======== Dataset content ========
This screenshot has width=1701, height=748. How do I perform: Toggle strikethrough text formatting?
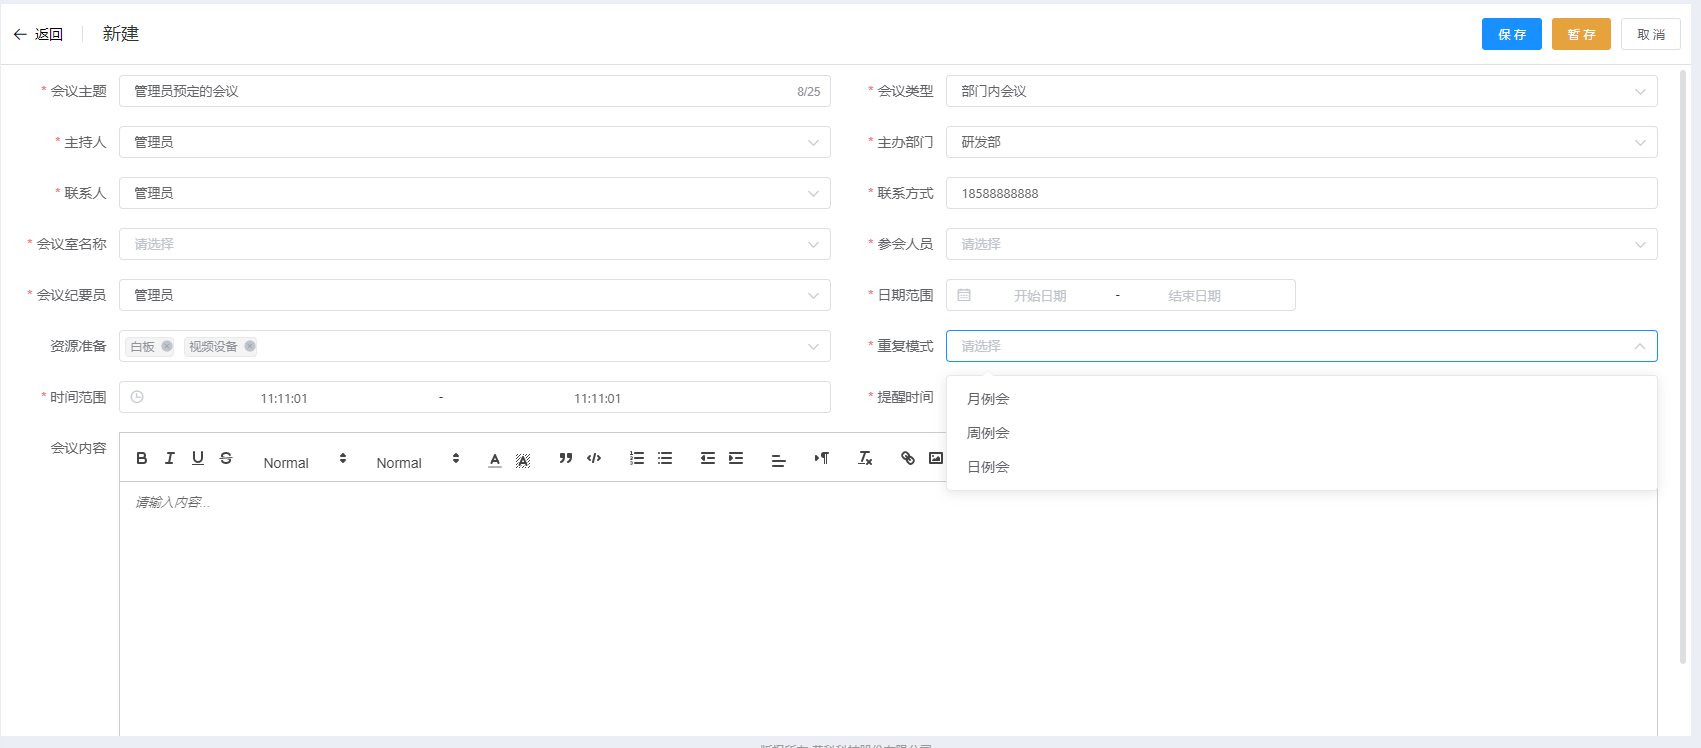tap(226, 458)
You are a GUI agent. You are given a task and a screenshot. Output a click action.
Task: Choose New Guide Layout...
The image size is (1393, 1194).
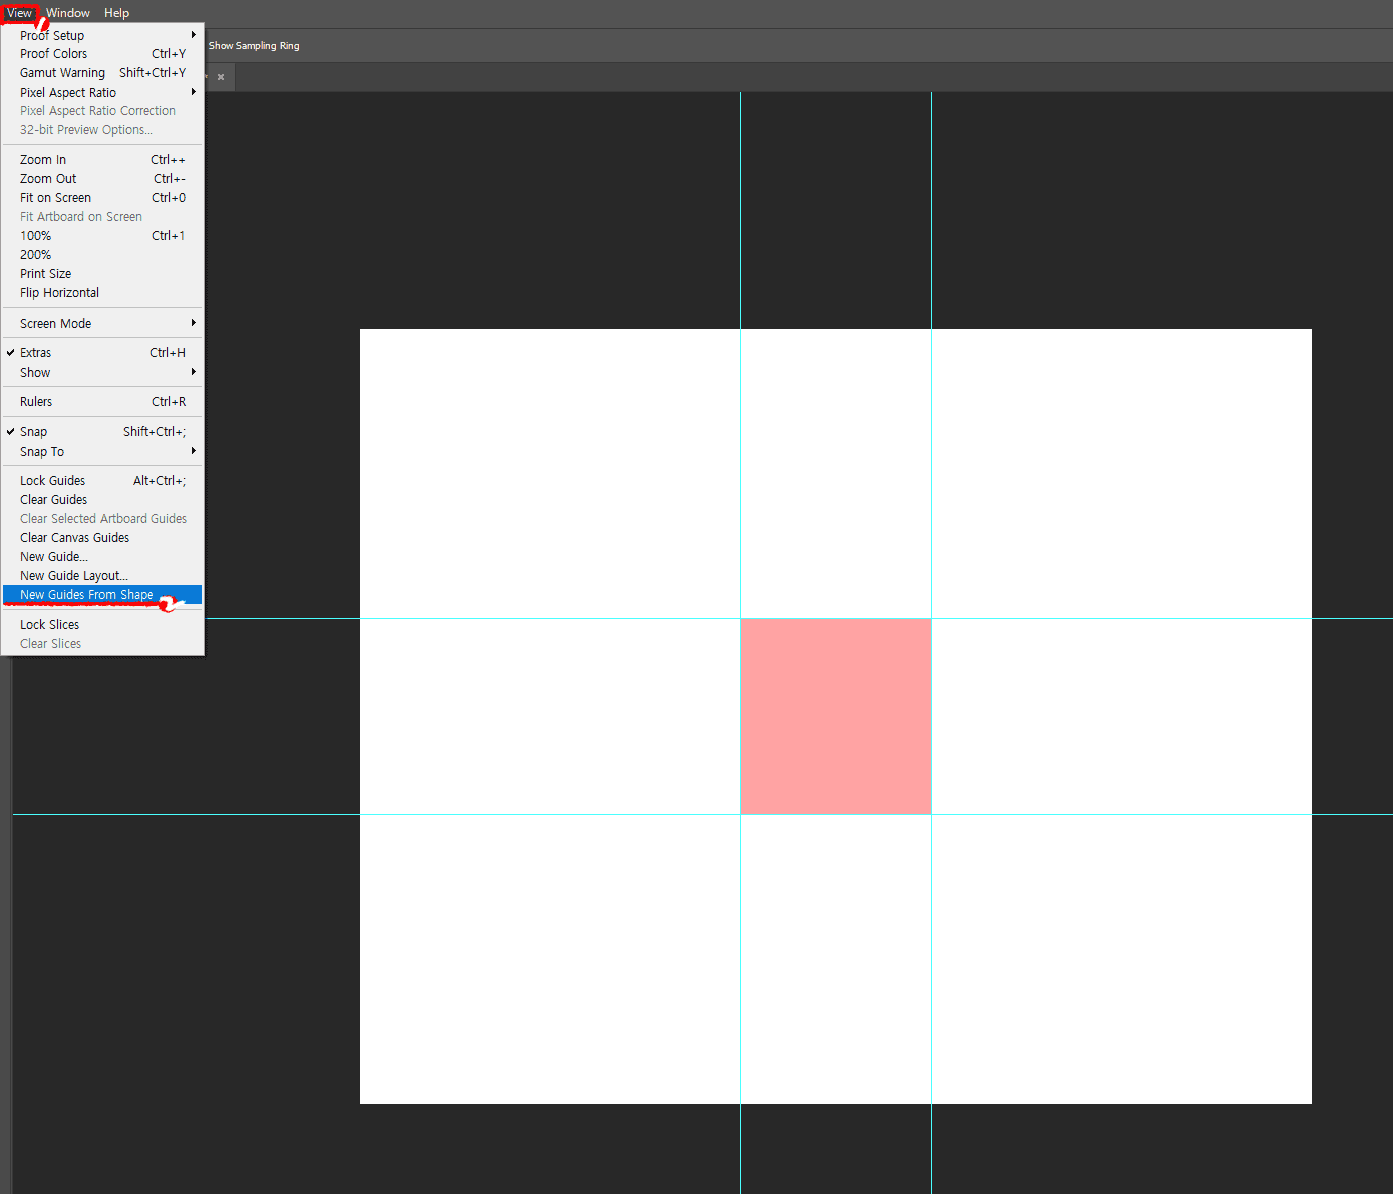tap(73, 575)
========
■ Exercise description
Return the lines of the listing unchanged, from the line with "You are a GUI" through the end of the listing. Leave the pictures out.

■ Task response
You are a GUI agent. You are given a task and a screenshot. Output a click action.
Task: Choose New Guide Layout...
The image size is (1393, 1194).
tap(73, 575)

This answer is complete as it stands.